E allora sotto con Fiorenzuola, che domenica arriva al Ruggi (palla due alle 18) con il coltello tra i denti. «La pressione è tutta su di loro – prosegue il tecnico giallonero -. In caso di sconfitta perderebbero, forse definitivamente, il treno per i playoff. Già all’andata siamo riusciti ad imbrigliarli, dobbiamo riuscirci anche al ritorno. Prepariamoci ad una partita “all’arma bianca”». E dopo Fiorenzuola, si sale a Bologna per la sfida al Pontevecchio «che non è più la squadra materasso di un girone fa. Ha perso di misura con Piacenza, ha fatto soffrire da matti Reggio Emi- lia e ha vinto proprio contro Fiorenzuola».

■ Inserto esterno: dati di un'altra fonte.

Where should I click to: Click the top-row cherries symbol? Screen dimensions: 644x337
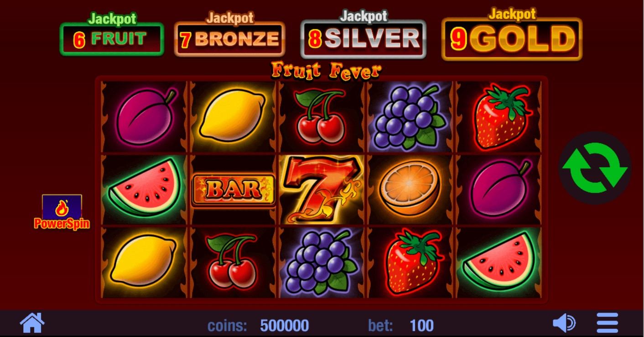point(321,116)
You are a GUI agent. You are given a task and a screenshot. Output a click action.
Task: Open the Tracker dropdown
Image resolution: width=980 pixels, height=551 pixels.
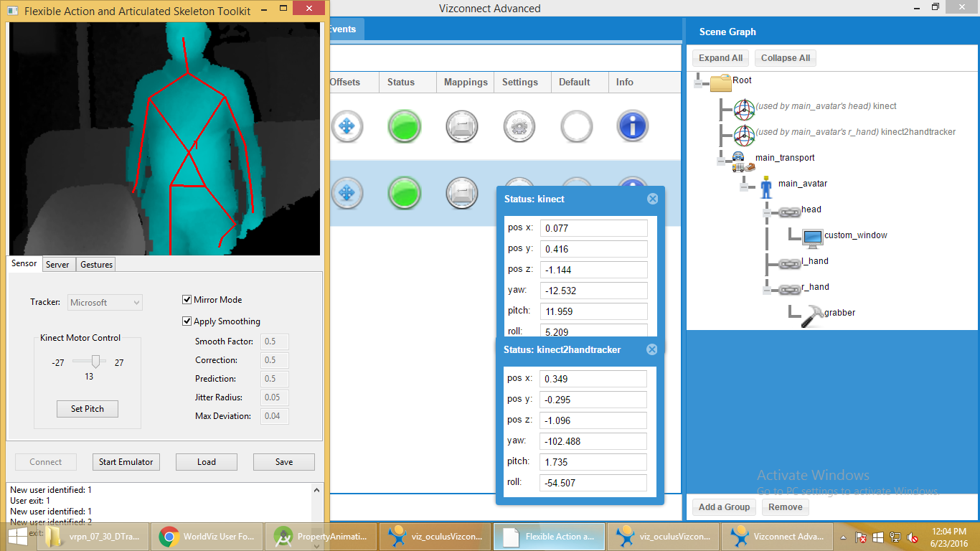pos(105,303)
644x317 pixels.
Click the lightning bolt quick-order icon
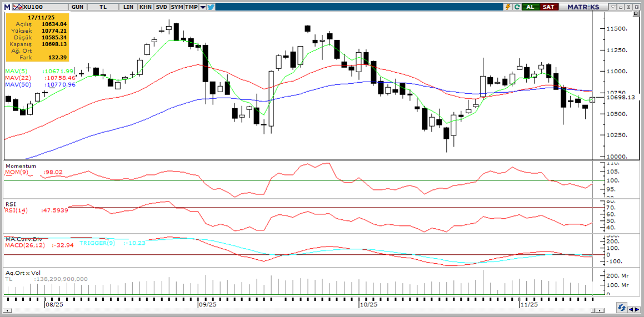click(x=507, y=7)
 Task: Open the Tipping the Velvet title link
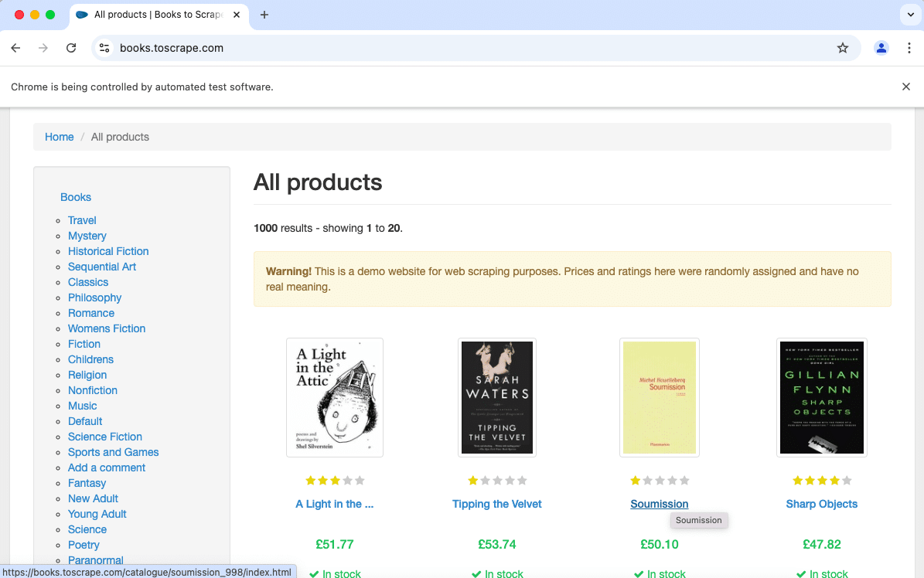(496, 504)
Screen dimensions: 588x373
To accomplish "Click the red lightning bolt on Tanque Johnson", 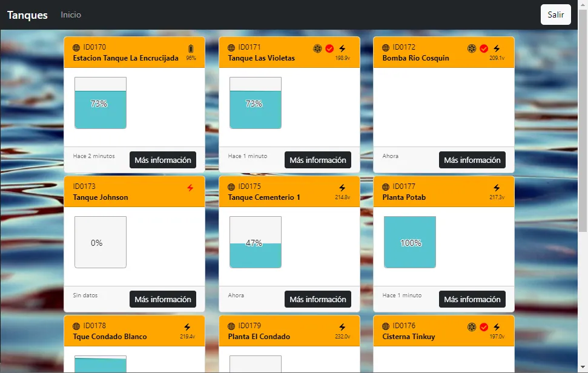I will pos(191,188).

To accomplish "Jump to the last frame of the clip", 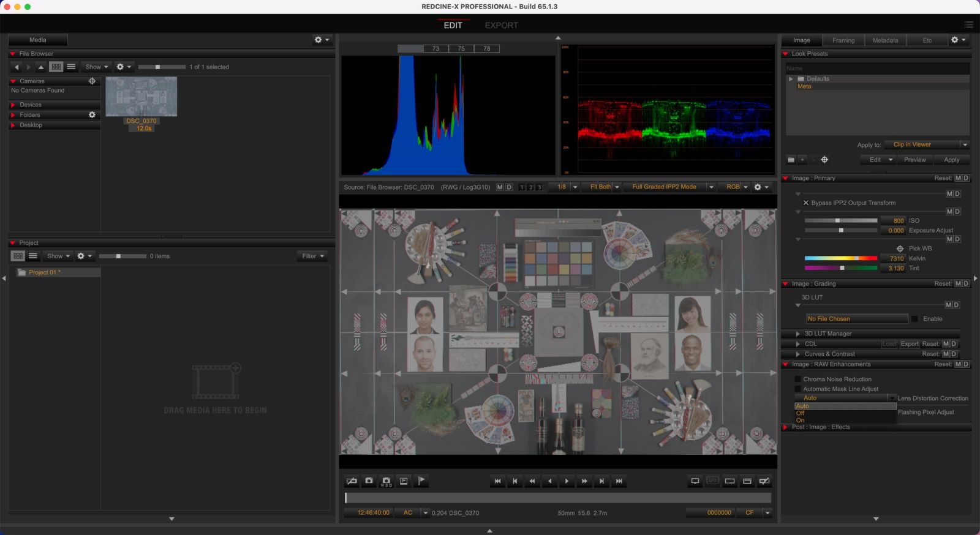I will (x=619, y=481).
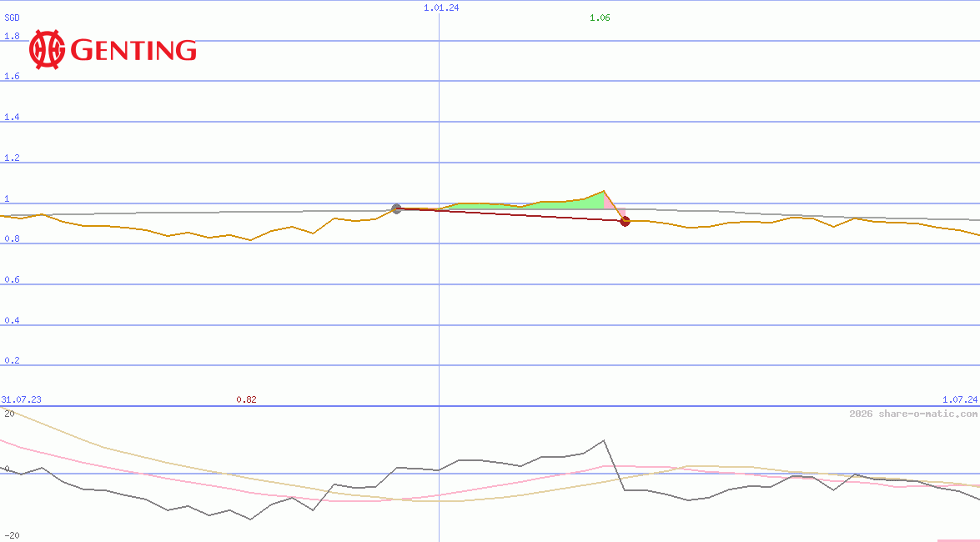Click the GENTING brand name text
The image size is (980, 542).
point(133,50)
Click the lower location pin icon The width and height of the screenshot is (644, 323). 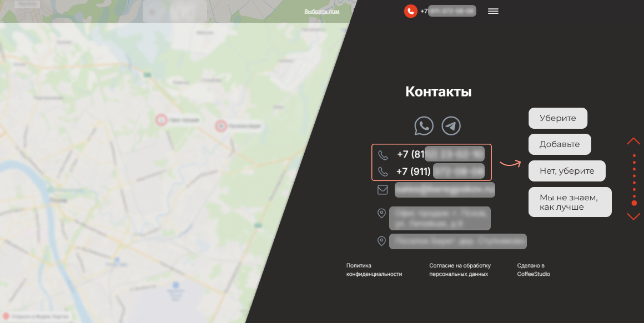(381, 240)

Chiusura di mese con la Salus, di nuovo in casa, nell’anticipo di sabato 27 (alle 21). «Il nostro pubblico, così presente, così caloroso, è un valore aggiunto e, specie in partite delicate come quella contro Bologna, sarà importantissimo. Salus ha perso Stojchkov, ma ha guadagnato Sangiorgi e recupereràBenfenati. All’andata ci ha dato un grosso dispiacere. Dovremo restituirle il favore».